Hydrogen therapy attenuates irradiation-induced lung damage by reducing oxidative stress

Abstract

Molecular hydrogen (H2) is an efficient antioxidant that diffuses rapidly across cell membranes, reduces reactive oxygen species (ROS), such as hydroxyl radicals and peroxynitrite, and suppresses oxidative stress-induced injury in several organs. ROS have been implicated in radiation-induced damage to lungs. Because prompt elimination of irradiation-induced ROS should protect lung tissue from damaging effects of irradiation, we investigated the possibility that H2 could serve as a radioprotector in the lung. Cells of the human lung epithelial cell line A549 received 10 Gy irradiation with or without H2 treatment via H2-rich PBS or medium. We studied the possible radioprotective effects of H2 by analyzing ROS and cell damage. Also, C57BL/6J female mice received 15 Gy irradiation to the thorax. Treatment groups inhaled 3% H2 gas and drank H2-enriched water. We evaluated acute and late-irradiation lung damage after H2 treatment. H2 reduced the amount of irradiation-induced ROS in A549 cells, as shown by electron spin resonance and fluorescent indicator signals. H2 also reduced cell damage, measured as levels of oxidative stress and apoptotic markers, and improved cell viability.
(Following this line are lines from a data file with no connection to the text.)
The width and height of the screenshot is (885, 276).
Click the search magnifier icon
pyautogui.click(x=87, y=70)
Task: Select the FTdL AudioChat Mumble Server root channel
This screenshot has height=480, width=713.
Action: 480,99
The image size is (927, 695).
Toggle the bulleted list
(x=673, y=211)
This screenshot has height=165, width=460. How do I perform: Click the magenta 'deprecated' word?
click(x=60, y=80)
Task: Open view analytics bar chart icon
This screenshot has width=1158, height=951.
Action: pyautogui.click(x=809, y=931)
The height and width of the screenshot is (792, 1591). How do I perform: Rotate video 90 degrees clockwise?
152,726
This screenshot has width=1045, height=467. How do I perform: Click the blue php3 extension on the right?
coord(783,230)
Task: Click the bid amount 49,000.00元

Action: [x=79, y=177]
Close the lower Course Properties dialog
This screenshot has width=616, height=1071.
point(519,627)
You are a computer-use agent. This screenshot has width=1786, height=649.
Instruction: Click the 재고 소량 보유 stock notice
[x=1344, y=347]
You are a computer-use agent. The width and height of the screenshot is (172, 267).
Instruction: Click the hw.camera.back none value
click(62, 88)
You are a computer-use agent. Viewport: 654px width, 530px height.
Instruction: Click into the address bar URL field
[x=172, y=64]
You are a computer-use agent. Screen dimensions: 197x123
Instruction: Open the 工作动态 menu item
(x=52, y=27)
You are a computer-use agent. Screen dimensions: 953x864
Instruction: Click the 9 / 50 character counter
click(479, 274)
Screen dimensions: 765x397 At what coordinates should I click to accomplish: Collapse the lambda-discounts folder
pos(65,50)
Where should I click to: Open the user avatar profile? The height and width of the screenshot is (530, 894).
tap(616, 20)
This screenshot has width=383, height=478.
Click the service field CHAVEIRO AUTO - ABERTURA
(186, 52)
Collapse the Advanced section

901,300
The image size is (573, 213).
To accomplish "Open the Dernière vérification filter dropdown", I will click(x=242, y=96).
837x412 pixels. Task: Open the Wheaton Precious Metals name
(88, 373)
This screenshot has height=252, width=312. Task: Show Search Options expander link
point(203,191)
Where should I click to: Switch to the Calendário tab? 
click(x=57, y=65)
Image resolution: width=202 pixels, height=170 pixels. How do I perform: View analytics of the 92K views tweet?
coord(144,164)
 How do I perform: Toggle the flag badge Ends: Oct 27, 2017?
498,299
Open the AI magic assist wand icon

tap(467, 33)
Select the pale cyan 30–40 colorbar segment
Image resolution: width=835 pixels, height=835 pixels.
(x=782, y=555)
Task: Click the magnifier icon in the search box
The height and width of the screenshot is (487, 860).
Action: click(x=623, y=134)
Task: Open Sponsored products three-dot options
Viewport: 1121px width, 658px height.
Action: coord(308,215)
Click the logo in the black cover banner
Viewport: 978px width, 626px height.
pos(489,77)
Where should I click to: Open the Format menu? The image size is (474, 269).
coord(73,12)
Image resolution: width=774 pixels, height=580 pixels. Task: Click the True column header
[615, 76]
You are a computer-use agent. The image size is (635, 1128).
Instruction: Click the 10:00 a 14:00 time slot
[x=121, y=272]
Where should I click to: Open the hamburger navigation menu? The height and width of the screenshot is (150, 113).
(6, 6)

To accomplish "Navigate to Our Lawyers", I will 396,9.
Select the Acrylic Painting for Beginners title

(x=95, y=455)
Within 1 wk after whole thorax irradiation, immunohistochemistry and immunoblotting showed that H2 treatment reduced oxidative stress and apoptosis, measures of acute damage, in the lungs of mice. At 5 mo after irradiation, chest computed tomography, Ashcroft scores, and type III collagen deposition demonstrated that H2 treatment reduced lung fibrosis (late damage). This study thus demonstrated that H2 treatment is valuable for protection against irradiation lung damage with no known toxicity.